Using the records below, repeat exactly the lines from the one holding "Click Edit profile button" through the one holding "This screenshot has width=254, height=360.", both ends included, and no others.

Stored data:
┄┄┄┄┄┄┄┄┄┄┄┄┄┄┄┄┄┄┄┄

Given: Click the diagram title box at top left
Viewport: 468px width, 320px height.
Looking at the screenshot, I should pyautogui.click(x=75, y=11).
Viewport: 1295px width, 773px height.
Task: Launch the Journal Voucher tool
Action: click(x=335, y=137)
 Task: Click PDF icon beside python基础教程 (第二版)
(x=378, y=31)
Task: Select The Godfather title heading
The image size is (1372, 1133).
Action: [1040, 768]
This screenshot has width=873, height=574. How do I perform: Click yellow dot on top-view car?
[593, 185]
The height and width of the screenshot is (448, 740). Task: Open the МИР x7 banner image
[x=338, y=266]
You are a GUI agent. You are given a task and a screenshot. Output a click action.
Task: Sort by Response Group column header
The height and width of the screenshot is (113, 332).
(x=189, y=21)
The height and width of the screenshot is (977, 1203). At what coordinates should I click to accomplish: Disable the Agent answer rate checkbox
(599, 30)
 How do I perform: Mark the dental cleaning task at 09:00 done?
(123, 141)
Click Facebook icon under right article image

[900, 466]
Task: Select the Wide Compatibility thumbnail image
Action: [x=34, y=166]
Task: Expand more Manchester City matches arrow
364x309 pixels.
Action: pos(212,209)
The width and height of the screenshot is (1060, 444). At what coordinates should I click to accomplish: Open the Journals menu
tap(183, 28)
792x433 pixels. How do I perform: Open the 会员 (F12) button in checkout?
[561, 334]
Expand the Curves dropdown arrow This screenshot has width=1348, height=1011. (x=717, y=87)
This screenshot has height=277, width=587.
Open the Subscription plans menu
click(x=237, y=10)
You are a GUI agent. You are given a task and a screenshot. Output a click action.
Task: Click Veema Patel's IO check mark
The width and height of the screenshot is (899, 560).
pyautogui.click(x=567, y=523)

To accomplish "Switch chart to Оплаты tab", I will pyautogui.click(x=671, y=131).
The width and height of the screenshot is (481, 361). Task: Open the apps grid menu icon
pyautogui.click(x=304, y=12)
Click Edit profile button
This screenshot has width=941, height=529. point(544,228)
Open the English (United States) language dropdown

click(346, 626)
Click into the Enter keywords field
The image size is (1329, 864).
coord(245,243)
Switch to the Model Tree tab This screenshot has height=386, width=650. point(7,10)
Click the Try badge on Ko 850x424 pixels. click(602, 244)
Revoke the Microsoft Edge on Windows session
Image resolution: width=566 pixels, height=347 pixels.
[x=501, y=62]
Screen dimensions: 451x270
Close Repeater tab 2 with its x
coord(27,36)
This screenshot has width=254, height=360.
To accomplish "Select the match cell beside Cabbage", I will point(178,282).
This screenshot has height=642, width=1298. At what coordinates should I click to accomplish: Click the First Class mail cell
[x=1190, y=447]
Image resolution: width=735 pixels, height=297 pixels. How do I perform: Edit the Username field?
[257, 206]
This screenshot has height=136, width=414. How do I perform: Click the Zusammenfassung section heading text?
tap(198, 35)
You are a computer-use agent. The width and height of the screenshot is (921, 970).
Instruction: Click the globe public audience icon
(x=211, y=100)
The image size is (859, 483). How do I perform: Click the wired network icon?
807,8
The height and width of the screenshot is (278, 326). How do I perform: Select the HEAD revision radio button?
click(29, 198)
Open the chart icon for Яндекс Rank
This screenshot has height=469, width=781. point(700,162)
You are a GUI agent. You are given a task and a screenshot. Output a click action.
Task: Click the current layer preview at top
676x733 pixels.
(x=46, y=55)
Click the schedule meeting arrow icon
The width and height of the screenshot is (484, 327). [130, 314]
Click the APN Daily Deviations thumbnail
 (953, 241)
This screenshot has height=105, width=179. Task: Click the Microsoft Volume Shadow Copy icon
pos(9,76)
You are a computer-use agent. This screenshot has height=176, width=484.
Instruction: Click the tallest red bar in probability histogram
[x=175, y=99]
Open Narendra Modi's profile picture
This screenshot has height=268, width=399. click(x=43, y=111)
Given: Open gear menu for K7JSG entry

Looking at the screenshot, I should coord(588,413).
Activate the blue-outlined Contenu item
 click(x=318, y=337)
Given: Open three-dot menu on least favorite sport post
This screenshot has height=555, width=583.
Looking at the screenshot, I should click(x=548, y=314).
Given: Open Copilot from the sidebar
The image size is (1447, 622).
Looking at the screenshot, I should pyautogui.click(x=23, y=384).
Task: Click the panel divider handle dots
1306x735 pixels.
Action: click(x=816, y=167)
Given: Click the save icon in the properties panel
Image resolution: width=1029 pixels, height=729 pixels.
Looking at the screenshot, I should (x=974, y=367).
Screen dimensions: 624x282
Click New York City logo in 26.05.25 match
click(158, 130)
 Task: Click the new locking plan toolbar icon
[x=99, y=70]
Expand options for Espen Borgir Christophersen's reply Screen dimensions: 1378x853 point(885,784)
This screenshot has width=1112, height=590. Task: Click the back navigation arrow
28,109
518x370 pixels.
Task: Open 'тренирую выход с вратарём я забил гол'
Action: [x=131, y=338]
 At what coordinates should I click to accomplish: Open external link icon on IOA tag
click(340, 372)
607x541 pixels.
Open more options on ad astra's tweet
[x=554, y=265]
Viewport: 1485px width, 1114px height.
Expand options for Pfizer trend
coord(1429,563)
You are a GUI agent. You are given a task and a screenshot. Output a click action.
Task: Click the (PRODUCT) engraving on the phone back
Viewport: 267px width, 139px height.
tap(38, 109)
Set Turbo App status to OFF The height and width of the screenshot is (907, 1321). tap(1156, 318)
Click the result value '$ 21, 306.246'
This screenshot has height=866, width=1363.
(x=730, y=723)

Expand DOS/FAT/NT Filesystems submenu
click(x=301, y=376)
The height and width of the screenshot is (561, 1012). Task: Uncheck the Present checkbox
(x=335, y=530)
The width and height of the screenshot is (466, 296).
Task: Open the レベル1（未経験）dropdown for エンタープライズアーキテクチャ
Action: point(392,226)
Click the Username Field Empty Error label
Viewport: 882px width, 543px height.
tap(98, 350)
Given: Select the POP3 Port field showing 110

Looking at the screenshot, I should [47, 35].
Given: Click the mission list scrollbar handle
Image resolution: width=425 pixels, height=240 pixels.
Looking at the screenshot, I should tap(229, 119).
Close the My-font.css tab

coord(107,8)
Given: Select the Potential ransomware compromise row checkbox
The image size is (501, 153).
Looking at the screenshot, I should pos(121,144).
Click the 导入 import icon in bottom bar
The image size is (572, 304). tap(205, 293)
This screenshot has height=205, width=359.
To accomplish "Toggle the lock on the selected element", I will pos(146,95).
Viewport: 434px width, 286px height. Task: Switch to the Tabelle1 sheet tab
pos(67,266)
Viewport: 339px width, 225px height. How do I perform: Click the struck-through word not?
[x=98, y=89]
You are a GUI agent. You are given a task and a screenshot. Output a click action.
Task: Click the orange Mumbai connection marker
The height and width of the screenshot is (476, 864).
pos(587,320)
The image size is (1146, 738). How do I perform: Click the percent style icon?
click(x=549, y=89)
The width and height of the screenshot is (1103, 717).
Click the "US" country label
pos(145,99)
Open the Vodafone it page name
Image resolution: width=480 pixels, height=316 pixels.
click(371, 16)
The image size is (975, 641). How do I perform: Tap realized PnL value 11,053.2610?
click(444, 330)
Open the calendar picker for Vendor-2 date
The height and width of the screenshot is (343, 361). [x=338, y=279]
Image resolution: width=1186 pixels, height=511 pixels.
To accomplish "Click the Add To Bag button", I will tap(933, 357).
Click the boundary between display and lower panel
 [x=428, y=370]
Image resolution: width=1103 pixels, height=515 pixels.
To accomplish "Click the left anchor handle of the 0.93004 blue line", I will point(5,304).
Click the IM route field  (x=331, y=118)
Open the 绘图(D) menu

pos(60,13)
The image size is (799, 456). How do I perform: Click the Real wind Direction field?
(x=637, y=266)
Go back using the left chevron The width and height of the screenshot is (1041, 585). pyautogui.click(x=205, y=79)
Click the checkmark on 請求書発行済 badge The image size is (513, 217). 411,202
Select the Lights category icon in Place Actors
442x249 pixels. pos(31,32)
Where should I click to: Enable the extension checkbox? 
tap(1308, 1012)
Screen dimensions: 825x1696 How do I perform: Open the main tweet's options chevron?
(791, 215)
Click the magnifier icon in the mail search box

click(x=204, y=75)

┄┄┄┄┄┄┄┄┄┄┄┄┄┄┄┄┄┄┄┄

#### [Exercise output]
Click Edit profile button
This screenshot has width=941, height=529. point(544,228)
Open the English (United States) language dropdown

click(346, 626)
Click into the Enter keywords field
The image size is (1329, 864).
coord(245,243)
Switch to the Model Tree tab This screenshot has height=386, width=650. point(7,10)
Click the Try badge on Ko 850x424 pixels. click(602, 244)
Revoke the Microsoft Edge on Windows session
Image resolution: width=566 pixels, height=347 pixels.
[x=501, y=62]
Screen dimensions: 451x270
Close Repeater tab 2 with its x
coord(27,36)
This screenshot has width=254, height=360.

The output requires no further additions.